I noticed something fascinating that happened last year. California officially caught up with and then surpassed Germany in terms of GDP, positioning itself as the fourth-largest economy in the world. This is a major turning point in economic geopolitics.



The contrast is really striking when looking at the numbers. California's GDP reached $3.7 trillion in 2023 with a growth rate of 3.7%. Even though the pace slowed to 2.8% in 2024, the state maintained its momentum. Meanwhile, Germany found itself in negative territory with a decline of 0.2% in 2024 and very limited prospects for 2025.

What makes California indispensable is really its concentration of tech giants. Alphabet, Apple, Visa, and others completely dominate. These companies saw their revenues explode by 34% in 2023, and projections indicated an additional increase of 8% in 2024. They convert $100 in sales into $49 in profit, a ratio that German large corporations simply cannot match.

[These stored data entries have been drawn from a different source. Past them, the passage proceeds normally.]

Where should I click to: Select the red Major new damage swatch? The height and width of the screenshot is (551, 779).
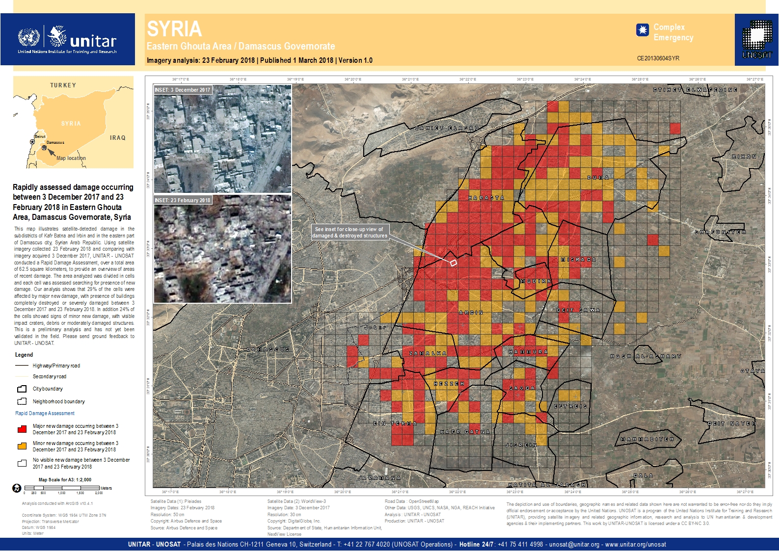(x=22, y=429)
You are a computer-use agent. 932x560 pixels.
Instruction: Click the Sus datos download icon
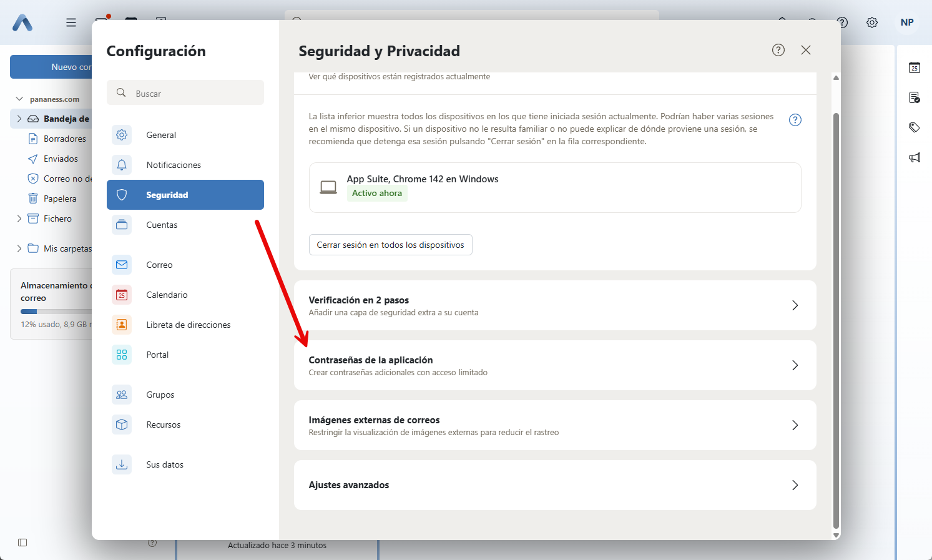point(122,464)
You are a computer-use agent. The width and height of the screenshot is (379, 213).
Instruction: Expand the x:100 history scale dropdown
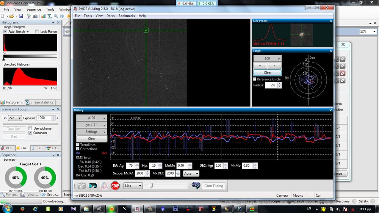point(91,118)
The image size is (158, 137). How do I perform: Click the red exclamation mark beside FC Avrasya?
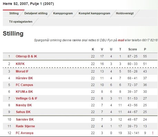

Employment also played a key role. California created an average of 16,500 jobs per month in 2024, compared to 12,900 the previous year. The unemployment rate stabilized around 5.3% in August 2024, showing interesting resilience. San Francisco alone accounted for 78% of the state's stock market capitalization, a significant increase from 70% five years ago.

Meanwhile, Germany is struggling. Political instability, sluggish industrial production, massive layoffs. The war in Ukraine worsened things with rising energy costs and disrupted supply chains. Key sectors like healthcare, consumer goods, and industrial products only showed minimal growth over the past three years.

What’s interesting is that all those who predicted a massive exodus of companies from California during COVID were wrong. The state’s innovation hubs continued to thrive. San Francisco now has 62% more publicly traded companies than in 2018. The ten largest Californian companies even increased their workforce by 10% while boosting their valuations.

It’s a reminder that California’s GDP isn’t stagnating; it’s transforming. The growth model based on technology, media, and renewable energy creates a dynamic that traditional industrial economies struggle to keep up with.